# Given text
***
Chris Canty (DT) to BAL: 3-year, $8m deal
When we did our Performance Based Value figures for 2012 we worked out that even though Canty was limited to just 300 snaps, he was still worth he was still worth a cool $2.9m. That made him overvalued to a Giants team that had him with an $8m cap hit, but makes him a bargain for a Ravens team that, health permitting, will surely get more snaps out of him than that and at a cost of just $2.7m per year. Canty earned a +6.6 grade in 2012 and will bring some additional pass rush and scheme versatility to the Ravens hybrid defense.
Phillip Adams (CB) stays in OAK: 1-year, $630k
Smart business by the Raiders who opted to let Adams briefly hit the open market by not tendering him, then got him back on the roster for considerably less. What’s more he was their most impressive cornerback in his 178 snaps, earning a +4.7 grade and flashing some real talent. Of course with Adams you have to worry about his injury history as he has suffered multiple concussions. That’s always a concern so while this move could pay off nicely, it could also amount to nothing. Still nothing ventured, nothing gained with this one.
Gosder Cherilus (OT) to IND: 5-year, $34m
While Cherilus was never a favorite of the Lions faithful, he had developed into a useful starting right tackle. After a tough rookie year he’s graded positively every season since and held up well in the Lions heavy pass based offense. In fact it was his pass blocking that saw him end up our second ranked right tackle last year, with his pass blocking efficiency grade the 12th best of all offensive tackles as he gave up just 38 quarterback disruptions on 787 Stafford drop-backs. For a Colts team that saw it’s offensive line give up a league leading 244 combined sacks, hits and hurries, that’s a big improvement.
***
# Dataset records
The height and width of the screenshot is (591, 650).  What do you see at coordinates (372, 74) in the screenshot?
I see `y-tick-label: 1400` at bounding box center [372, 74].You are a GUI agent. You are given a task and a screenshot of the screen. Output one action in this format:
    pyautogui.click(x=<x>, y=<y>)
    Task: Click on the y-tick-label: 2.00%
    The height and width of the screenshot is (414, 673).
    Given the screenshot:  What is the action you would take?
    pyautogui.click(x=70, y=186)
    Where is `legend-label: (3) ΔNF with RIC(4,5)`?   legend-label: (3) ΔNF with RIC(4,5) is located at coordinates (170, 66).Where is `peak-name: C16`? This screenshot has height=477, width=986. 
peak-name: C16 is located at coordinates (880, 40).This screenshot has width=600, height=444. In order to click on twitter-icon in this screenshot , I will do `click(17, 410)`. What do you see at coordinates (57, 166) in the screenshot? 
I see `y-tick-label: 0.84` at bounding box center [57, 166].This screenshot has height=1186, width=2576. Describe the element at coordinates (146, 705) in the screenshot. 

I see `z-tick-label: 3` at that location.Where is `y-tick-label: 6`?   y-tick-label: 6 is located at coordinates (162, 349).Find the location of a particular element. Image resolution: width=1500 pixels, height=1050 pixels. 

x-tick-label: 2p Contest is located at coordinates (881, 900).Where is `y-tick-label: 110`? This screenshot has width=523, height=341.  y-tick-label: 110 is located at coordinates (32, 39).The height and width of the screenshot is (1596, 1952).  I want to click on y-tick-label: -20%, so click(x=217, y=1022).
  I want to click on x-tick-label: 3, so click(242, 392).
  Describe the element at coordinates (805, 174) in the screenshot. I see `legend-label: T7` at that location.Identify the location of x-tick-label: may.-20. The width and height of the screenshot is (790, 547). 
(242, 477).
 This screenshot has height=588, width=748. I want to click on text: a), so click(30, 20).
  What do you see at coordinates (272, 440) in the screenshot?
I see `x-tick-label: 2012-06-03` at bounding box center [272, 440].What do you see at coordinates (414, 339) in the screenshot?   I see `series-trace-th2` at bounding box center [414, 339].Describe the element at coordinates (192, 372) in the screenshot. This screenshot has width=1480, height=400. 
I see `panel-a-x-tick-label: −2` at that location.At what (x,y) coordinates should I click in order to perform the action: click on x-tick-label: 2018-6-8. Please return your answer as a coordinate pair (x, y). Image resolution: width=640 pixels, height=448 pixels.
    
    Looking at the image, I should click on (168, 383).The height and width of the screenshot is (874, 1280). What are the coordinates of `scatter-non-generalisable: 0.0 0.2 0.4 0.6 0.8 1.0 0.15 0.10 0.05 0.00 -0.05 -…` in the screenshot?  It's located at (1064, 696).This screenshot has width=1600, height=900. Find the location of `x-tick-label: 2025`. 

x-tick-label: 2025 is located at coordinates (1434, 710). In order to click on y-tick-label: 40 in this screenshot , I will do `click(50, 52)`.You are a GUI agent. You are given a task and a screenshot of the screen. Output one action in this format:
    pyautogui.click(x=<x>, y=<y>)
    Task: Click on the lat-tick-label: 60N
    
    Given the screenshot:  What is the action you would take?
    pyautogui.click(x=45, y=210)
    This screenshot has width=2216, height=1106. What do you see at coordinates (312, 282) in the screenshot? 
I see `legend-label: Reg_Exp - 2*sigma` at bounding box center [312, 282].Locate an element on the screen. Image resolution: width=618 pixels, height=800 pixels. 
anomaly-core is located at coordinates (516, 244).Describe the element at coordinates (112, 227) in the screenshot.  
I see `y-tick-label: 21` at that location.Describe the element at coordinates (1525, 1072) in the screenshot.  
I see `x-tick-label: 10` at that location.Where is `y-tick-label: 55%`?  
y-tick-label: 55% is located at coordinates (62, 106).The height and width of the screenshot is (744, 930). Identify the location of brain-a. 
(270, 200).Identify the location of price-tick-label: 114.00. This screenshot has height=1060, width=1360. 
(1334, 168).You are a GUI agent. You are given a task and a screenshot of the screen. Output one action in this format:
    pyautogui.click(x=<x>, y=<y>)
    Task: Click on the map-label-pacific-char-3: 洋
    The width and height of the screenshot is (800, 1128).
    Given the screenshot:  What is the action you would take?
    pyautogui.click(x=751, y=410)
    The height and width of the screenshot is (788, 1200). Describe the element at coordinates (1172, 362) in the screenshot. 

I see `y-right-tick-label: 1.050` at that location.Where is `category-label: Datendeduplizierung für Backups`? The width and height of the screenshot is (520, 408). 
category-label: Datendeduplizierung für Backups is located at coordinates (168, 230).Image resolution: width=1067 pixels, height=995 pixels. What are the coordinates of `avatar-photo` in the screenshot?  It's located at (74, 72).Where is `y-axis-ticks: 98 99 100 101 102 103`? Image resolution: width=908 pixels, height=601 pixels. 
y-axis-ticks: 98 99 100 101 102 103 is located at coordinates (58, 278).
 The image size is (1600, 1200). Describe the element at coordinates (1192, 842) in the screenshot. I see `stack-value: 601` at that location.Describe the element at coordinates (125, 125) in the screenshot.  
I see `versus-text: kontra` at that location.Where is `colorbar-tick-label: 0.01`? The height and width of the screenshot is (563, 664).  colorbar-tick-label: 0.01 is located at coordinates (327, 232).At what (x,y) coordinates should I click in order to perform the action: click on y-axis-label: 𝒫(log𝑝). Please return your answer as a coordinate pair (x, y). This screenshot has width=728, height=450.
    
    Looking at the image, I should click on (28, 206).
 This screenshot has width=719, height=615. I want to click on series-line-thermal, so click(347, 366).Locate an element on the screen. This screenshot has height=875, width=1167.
***
# Questions on the material
A) In the free-agent signings analysis:
(i) What grade did Chris Canty earn in 2012?
(ii) In how many snaps did Phillip Adams earn his +4.7 grade?
(iii) How many quarterback disruptions did Gosder Cherilus give up, and on how many Stafford drop-backs?
B) Could you continue the free-agent signings analysis from its last sentence?
The entries aren't needed for anything here.

# Replies
A)
(i) +6.6
(ii) 178
(iii) 38, on 787 drop-backs

B)
Louis Vasquez (OG) to DEN: 4-year, $23.5m
It never hurts to steal away a player from your divisional rivals, especially when that player is the only serviceable starter they have on their offensive line. People’s trendy infatuations with offensive linemen aside, Vasquez is a good player. However he’s not considerably more than that and won’t be a huge asset to their run game. What he will do though is strengthen an already impressive pass blocking line. After watching the nightmare game the perennially overrated Chris Kuper had against the Ravens in their playoff exit, this makes a lot of sense.
Paul Kruger (LB) to CLE: 5-year, $41m deal
You could argue that this is too much for a player who has yet to prove himself a top level pass rusher. But what the Browns have done is get themselves a good player, and more so they’ve got him from a divisional rival. Considering how impotent their pass rush was last year (and they lost their most prolific guy in Juqua Parker) this was a need pick up, and they were always going to have to overpay a little for it. Kruger now needs to demonstrate he can produce pressure consistently, and as a teams top pass rusher. He’s building from a solid base after leading the 2012 pass rushing productivity ratings for 3-4 outside linebackers.
Jerome Felton (FB) stays in MIN: 3-year, $7.5m deal
Another deal that caused some contention between the PFF staff. For all Felton brings as an impressive blocker, it’s an awful lot of money to pay for a full back, especially when they’ve got a handy one on the roster in Rhett “Little Jimmy K” Ellison. In less snaps than Felton, Ellison had our second highest run blocking grade among fullbacks. Still Minnesota has the cap room to make the move and if it pleases Adrian Peterson, it pleases us. The Vikings averaged 6.3 yards when Felton was in at fullback. Highest in the league.
Erin Henderson (LB) stays in MIN: 2-years, $4m
Smart move by the Vikings. Henderson wasn’t able to follow up his impressive 2011 campaign with something that would see him worthy of a big time deal, with his ceiling seemingly found as a two-down player going forward. That’s not necessarily a massive criticism, with Henderson exceptional against the run, picking up a defensive stop on 9.8% of the running plays he was in on. That was sixth best of all 4-3 outside linebackers.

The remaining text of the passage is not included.